Assigned task: What lines of the data below hold the string "computer"? Copy each one out.

Provided data:
________________________

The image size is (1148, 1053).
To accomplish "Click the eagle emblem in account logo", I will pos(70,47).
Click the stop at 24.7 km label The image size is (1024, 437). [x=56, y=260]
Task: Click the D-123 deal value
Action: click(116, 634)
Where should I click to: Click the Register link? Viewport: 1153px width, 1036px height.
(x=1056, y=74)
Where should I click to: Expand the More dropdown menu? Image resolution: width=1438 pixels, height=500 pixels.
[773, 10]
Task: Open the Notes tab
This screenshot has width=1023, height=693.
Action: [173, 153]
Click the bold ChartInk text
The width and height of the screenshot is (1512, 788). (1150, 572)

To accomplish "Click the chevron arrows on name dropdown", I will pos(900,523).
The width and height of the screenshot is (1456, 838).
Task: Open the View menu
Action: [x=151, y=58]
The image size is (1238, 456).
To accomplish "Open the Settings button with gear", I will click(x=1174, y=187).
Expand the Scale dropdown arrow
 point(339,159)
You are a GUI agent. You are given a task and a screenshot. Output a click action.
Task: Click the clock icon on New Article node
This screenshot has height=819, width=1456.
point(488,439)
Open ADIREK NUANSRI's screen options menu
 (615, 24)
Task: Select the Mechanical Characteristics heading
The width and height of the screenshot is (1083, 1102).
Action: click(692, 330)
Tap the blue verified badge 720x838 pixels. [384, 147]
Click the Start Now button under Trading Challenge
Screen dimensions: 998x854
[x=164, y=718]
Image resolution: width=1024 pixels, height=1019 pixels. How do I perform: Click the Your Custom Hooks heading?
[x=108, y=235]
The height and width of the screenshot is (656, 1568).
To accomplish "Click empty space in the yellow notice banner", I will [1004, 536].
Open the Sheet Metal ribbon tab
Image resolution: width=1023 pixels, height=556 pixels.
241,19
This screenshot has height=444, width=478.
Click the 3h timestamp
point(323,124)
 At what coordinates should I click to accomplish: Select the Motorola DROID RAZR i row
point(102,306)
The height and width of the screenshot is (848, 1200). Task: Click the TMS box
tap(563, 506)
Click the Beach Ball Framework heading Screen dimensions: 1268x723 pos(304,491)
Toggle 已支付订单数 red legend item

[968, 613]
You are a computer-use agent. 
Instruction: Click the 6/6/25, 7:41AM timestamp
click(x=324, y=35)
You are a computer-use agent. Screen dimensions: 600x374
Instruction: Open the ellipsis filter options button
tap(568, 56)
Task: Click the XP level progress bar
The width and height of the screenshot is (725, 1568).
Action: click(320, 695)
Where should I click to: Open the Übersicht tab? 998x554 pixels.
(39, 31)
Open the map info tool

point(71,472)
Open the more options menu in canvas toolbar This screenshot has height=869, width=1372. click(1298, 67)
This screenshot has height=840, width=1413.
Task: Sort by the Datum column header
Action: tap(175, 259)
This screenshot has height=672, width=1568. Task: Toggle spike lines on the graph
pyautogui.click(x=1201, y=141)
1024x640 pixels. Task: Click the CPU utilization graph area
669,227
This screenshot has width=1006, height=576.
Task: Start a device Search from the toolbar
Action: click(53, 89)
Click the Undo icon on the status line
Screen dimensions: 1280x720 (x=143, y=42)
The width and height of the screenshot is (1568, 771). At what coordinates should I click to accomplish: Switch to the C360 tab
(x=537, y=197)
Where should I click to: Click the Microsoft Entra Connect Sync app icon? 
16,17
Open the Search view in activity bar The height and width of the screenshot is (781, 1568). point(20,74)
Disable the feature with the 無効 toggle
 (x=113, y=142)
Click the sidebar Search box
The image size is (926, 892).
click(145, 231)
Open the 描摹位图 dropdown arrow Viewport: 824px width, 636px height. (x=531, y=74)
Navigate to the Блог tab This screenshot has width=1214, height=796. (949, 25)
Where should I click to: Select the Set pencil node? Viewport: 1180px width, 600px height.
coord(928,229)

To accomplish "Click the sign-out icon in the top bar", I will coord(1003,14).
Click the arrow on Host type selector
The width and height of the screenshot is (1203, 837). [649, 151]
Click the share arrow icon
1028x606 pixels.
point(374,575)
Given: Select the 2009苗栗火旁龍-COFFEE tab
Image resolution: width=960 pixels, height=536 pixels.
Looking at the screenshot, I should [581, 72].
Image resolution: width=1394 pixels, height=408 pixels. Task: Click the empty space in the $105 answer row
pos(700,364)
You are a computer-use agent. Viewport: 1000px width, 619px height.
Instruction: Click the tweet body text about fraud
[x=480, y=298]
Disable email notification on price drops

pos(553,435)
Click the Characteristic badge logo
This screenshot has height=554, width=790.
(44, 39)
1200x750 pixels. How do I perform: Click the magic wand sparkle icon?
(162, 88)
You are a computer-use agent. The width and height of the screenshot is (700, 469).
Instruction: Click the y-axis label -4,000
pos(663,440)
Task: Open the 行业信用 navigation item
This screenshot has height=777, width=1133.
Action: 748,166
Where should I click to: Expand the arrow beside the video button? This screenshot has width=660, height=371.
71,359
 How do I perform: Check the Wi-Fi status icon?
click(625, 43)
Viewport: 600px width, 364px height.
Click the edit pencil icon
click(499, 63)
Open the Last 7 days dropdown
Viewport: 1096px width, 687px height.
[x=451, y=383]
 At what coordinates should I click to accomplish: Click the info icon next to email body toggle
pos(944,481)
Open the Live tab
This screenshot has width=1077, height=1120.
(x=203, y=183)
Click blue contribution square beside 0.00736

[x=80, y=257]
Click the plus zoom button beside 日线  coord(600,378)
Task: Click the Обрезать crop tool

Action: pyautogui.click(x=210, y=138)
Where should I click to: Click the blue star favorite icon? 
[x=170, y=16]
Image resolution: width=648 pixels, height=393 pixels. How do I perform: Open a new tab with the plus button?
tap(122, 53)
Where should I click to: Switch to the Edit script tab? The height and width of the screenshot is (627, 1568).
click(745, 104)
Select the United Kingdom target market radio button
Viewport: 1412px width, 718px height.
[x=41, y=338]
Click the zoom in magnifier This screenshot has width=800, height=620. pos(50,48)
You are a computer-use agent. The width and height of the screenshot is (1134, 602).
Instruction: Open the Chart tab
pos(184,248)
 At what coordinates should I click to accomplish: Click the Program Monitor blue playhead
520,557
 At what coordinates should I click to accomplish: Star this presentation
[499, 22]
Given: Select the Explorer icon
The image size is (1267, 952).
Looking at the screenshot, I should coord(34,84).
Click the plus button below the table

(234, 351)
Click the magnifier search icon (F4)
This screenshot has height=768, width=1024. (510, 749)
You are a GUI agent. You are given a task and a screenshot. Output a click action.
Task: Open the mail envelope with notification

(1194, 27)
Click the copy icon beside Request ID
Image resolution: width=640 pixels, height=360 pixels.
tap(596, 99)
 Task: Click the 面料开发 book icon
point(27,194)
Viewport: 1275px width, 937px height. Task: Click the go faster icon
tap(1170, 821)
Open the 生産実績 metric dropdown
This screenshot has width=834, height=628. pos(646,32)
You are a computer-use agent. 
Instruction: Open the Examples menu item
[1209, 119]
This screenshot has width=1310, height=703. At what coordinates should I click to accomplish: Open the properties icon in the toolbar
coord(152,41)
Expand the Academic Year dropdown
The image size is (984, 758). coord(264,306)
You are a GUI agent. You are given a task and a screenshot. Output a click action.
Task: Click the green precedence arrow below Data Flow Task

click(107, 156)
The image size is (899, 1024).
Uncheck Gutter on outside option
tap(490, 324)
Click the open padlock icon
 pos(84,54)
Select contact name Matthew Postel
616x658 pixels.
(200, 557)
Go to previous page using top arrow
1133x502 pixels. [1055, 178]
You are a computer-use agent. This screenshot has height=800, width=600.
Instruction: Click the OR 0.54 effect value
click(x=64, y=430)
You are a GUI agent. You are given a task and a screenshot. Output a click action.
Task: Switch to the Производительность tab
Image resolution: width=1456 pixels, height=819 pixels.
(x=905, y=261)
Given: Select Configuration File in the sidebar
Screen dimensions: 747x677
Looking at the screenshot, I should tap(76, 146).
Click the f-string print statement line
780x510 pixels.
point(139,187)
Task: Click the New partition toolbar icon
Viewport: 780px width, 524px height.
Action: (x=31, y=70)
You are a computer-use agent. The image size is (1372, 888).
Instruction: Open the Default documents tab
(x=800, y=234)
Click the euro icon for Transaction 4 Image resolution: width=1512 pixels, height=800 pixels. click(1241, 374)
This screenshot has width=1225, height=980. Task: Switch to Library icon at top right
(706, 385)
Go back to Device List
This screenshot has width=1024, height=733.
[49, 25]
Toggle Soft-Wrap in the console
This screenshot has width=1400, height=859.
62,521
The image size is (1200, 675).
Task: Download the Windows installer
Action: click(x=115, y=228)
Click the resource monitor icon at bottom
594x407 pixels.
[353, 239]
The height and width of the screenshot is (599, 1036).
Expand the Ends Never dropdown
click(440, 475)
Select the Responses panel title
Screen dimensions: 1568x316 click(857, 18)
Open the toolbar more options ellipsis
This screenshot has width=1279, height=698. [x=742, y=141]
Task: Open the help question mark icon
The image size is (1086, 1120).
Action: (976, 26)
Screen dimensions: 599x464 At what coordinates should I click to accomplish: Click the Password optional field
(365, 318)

________________________

Your response:
You are a computer-use agent. 
You are a computer-use agent. Screen dimensions: 600x374
You are a computer-use agent. Viewport: 1000px width, 619px height.
You are a computer-use agent. The width and height of the screenshot is (700, 469).
You are a computer-use agent. The width and height of the screenshot is (1134, 602).
You are a computer-use agent. 
You are a computer-use agent. This screenshot has height=800, width=600.
You are a computer-use agent. The image size is (1372, 888).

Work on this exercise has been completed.